The eighty-eight year old author chose this period of time in her life to write a memoir that necessitated her going back sixty-eight years to an event in 1944, a happening that burned a hole in her consciousness. In doing so, a fantastic host of memories were uncovered, memories long forgotten. The author had a nearly fatal accident where she broke her back among other injuries, in Woodstock, NY during July of 1944 at the very height of the horrific battles of World War II.
There was a significant lack of doctors, nurses and medical equipment, all of which were sent by the hospitals to aid the soldiers at the front. To be a patient in a hospital, during that time, was akin to falling into hell. And hell it was! Whatever the pain was, it had caused her to behave in ways not typical of her, and in retrospect she at times grew ashamed or incredulous at her own actions. She learned the full extent of what one suffered in a full body cast when urine seeped into it renting one's skin, and what caused her to verge on wrapping a cord around her neck in exasperation of nurses not responding to her buzzer.
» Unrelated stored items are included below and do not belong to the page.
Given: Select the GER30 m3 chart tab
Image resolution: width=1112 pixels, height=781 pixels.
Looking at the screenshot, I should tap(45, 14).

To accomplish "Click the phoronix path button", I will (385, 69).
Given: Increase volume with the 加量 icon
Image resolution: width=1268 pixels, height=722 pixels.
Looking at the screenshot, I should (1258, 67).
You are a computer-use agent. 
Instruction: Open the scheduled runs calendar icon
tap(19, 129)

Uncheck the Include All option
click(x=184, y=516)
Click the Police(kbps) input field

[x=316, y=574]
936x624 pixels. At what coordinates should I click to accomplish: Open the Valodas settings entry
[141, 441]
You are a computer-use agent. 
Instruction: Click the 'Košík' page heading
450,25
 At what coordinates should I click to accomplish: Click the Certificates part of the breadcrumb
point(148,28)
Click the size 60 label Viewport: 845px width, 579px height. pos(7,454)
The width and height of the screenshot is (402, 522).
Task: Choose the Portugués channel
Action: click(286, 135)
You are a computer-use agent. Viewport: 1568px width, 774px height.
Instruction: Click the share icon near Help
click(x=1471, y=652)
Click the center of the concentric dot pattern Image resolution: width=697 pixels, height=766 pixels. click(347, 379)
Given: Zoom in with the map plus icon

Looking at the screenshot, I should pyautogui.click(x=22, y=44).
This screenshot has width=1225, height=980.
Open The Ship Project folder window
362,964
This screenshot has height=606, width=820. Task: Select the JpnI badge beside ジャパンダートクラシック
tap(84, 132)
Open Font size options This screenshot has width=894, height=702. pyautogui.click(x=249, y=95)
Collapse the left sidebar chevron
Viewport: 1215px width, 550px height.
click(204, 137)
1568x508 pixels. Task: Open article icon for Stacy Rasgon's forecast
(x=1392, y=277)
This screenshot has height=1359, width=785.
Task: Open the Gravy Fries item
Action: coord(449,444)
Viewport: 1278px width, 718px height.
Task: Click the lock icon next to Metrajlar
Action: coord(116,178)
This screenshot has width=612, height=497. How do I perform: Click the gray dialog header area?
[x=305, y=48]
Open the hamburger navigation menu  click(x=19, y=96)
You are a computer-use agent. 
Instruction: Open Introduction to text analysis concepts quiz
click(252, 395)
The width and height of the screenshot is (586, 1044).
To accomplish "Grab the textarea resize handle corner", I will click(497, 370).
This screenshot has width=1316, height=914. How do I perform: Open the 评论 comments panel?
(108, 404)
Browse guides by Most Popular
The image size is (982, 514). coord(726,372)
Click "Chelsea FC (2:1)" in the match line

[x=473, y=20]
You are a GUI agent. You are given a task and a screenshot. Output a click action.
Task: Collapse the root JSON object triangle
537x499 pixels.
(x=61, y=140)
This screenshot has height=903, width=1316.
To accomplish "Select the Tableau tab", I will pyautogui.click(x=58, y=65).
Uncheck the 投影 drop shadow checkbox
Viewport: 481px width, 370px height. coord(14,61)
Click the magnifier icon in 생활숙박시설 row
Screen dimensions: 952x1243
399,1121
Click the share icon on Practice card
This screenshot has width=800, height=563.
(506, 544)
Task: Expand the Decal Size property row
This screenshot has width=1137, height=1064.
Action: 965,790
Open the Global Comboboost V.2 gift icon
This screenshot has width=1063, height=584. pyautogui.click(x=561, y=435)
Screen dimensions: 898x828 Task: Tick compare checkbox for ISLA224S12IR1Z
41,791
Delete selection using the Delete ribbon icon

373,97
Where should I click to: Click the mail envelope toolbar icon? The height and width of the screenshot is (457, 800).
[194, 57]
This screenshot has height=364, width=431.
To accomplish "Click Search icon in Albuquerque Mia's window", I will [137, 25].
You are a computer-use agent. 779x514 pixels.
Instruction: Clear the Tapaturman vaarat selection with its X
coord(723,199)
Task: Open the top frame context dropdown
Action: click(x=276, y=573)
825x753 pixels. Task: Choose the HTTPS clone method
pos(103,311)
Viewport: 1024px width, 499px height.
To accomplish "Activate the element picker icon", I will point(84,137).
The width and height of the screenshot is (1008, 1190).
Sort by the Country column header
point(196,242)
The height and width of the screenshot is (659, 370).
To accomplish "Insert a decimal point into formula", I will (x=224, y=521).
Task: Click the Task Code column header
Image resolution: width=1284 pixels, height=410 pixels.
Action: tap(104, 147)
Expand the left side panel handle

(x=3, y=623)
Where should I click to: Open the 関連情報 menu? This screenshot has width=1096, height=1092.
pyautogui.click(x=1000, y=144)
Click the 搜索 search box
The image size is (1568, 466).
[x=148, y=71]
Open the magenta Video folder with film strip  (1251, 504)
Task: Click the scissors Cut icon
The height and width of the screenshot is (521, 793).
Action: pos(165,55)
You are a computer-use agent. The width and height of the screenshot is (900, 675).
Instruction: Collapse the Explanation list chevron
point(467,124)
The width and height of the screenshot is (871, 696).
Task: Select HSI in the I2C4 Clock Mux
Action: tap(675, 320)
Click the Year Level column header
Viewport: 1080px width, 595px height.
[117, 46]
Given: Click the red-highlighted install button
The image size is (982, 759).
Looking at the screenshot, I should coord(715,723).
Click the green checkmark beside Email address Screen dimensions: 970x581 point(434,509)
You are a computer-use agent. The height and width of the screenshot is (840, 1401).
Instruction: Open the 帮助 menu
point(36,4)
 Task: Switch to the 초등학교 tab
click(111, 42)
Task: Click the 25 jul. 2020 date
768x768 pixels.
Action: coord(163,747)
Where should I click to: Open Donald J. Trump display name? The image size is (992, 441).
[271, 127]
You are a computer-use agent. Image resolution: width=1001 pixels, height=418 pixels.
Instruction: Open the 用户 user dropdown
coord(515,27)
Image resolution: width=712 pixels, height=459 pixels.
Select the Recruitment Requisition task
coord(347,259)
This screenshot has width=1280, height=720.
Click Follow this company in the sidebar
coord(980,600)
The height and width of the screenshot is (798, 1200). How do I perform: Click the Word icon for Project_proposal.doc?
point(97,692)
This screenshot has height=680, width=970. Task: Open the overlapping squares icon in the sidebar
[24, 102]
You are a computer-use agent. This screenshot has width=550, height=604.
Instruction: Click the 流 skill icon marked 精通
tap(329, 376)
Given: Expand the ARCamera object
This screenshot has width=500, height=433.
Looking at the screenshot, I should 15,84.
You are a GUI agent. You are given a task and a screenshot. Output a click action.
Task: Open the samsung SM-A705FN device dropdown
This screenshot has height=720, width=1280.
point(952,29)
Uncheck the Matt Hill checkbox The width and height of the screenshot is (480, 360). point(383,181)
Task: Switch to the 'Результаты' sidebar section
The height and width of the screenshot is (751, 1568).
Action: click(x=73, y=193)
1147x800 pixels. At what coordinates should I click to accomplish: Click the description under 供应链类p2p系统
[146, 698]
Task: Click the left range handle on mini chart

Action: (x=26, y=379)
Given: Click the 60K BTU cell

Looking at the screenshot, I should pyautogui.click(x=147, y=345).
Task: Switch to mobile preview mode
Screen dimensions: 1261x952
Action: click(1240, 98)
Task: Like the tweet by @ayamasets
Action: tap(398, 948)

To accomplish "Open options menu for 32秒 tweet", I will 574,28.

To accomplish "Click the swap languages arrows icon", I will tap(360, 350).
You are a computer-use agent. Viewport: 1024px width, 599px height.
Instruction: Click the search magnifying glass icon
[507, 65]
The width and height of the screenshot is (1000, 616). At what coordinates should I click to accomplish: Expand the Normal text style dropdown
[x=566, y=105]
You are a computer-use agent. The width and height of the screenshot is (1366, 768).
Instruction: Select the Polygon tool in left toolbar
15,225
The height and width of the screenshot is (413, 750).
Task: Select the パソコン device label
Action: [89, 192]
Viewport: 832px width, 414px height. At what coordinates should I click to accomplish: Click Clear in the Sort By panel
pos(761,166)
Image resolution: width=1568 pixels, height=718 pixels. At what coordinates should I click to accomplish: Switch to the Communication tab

Anchored by an early forceful chapter describing her lying unbelievably perched on four mattresses with her head hanging down at a sharp angle so the blood was rushing dangerously into it; this was to take the place of the Bradford Frame, a device which had been sent to the hospitals for serious injuries of the spinal column. There is the humor of The Taming of the Shrew with the veritable witch who occupied her hospital room. This book plays against the odds of a dangerous edema; a dreaded spinal fusion; which the author fights and then accepts, and the general ignorance of a medically and psychologically deficient environment of 1944. There is the shock value of lying for months surrounded by the plaster world of the cast. The author sees a marvelous humor in all this frightening tragedy concocting a desperate hopeless romance with a Dr. MacNeil, who believes the twenty year old to be sixteen. She also envisions mind dancing, a marvelous device to escape from the hell! There is a fascinating interaction between the progress of World War II and its battles and the progress of her illness.
Read this absorbing memoir of the coming of age of a 20-year-old college student whose world suddenly changes in the summer of 1944. The work has pathos and humor and has an optimistic note. In reading it you will find it jolting and difficult to forget. In fact the author has never forgotten it for sixty-eight years.